Most consumers do not separate travel agents, tour operators, wholesalers, online sellers and package providers into neat categories.

They just see a travel business collapse, people lose money or have trips disrupted and the whole industry cops the reputational hit.

The media has made that worse by repeatedly referring to AVG as a travel agent. That is incorrect. AVG was not a travel agent. It was a tour operator / package provider.

That distinction matters!

When the media calls every travel business a “travel agent”, it damages consumer confidence in actual travel agencies that had nothing to do with the business model, product, pricing, or collapse in question.

Good agents end up carrying reputational damage for something they were not part of.

So what should travellers learn from this?

AVG was cheap. That is uncomfortable to say, but it matters. The phrase “you get what you pay for” comes to mind.

Not because every cheap deal is bad, but because very low pricing should trigger better questions.

Who is operating the trip? Who is holding the money? Have flights been ticketed? Have suppliers been paid? What happens if the operator fails? Is the business currently accredited?

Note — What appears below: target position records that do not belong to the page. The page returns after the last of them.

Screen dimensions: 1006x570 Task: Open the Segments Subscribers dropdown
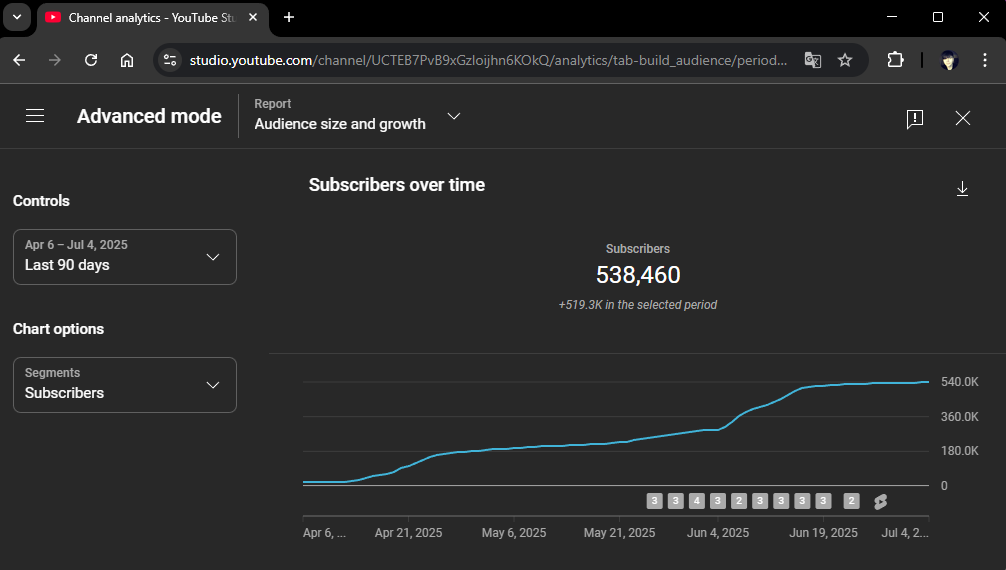pyautogui.click(x=125, y=385)
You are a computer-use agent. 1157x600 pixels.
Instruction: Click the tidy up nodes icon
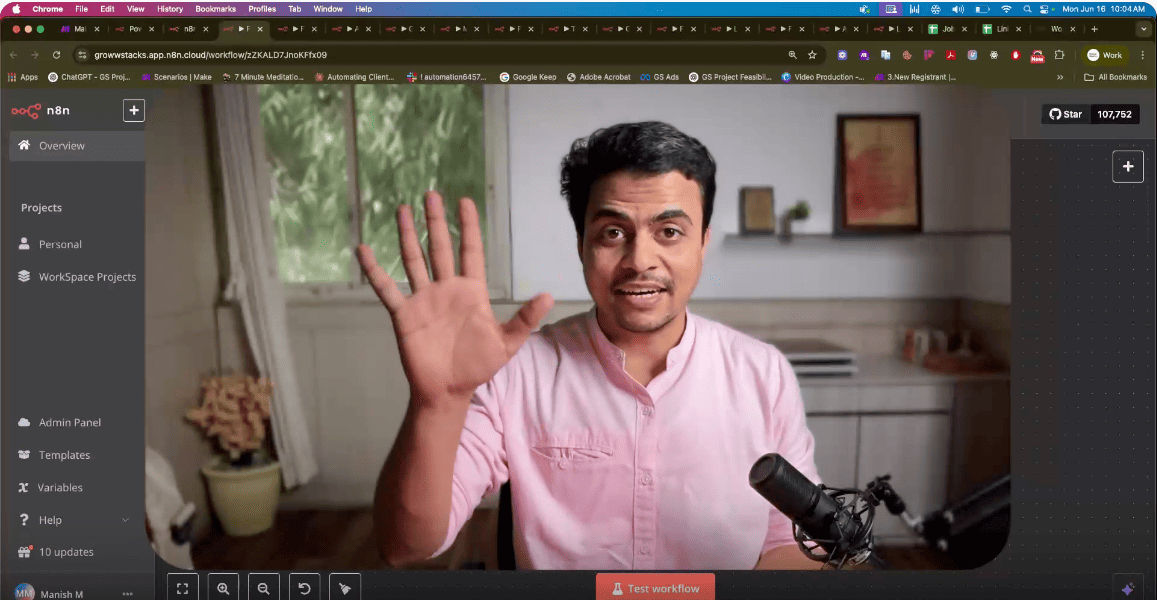345,588

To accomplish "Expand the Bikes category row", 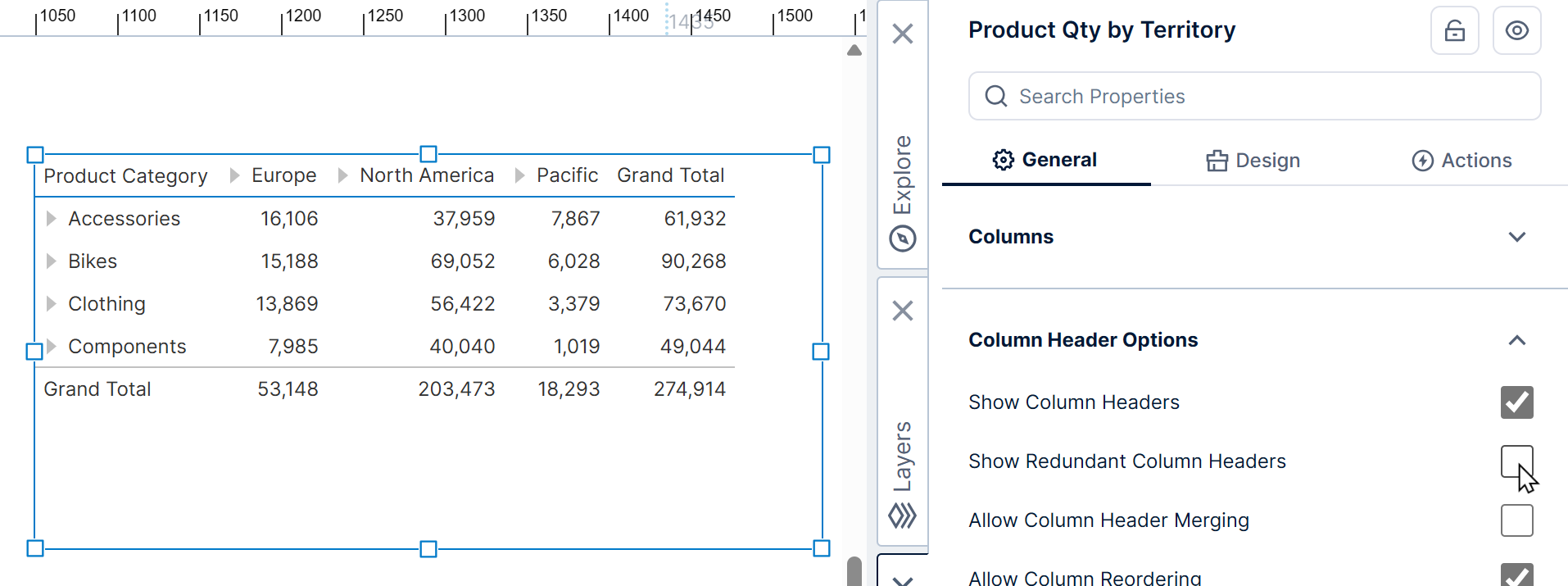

Cheap is not always value. In travel, sometimes cheap means risk has been moved somewhere else.

There is also a lot to be said about businesses that operate mostly online. They often lack the personal relationship, representative support and day-to-day trade connection that agents rely on when something goes wrong.

Many run on slim margins and when they are built almost entirely on volume and price, there is not much room for shock.

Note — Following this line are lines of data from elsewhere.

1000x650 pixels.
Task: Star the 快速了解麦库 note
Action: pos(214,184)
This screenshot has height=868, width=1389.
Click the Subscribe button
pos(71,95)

We saw a similar issue with Traveldream, another heavily online discount travel business that collapsed in 2025 and left customers with bookings disrupted or unsupported.

The lesson is similar: cheap, online and heavily discounted does not mean safe.

That is where agents and good agency networks matter. Groups like Travellers Choice maintain scrutiny over preferred suppliers for a reason: protecting clients, protecting members and reducing exposure to operators that may not meet expected standards.

Accreditation also matters, but it needs to be better understood.

AVG was not ATIA accredited when this unfolded. ATIA had cancelled its accreditation back in 2022 after it failed to meet the required standards.

AVG did, however, hold CATO accreditation, which CATO suspended once complaints came to light.

That distinction matters because it shows why the broader accreditation landscape needs to be clearer and more aligned.

Perhaps if the proposed ATIA and CATO merger had happened sooner, some gaps may have been picked up earlier. Maybe not. But one stronger framework, one clearer set of standards and one more coordinated industry voice has to be better than consumers trying to understand multiple schemes after something has gone wrong.

Accreditation is important, but it is not a magic forcefield. It is not an insurance policy. What it should do is give consumers a better way to assess who they are dealing with before handing over thousands of dollars.

The answer to AVG is not to tar the whole industry. It is to educate consumers better.

Travellers should not just ask, “Is this cheap?” They should ask, “Why is it cheap, who is behind it and what happens if something goes wrong?”

Good businesses will answer those questions. The others rely on consumers never asking.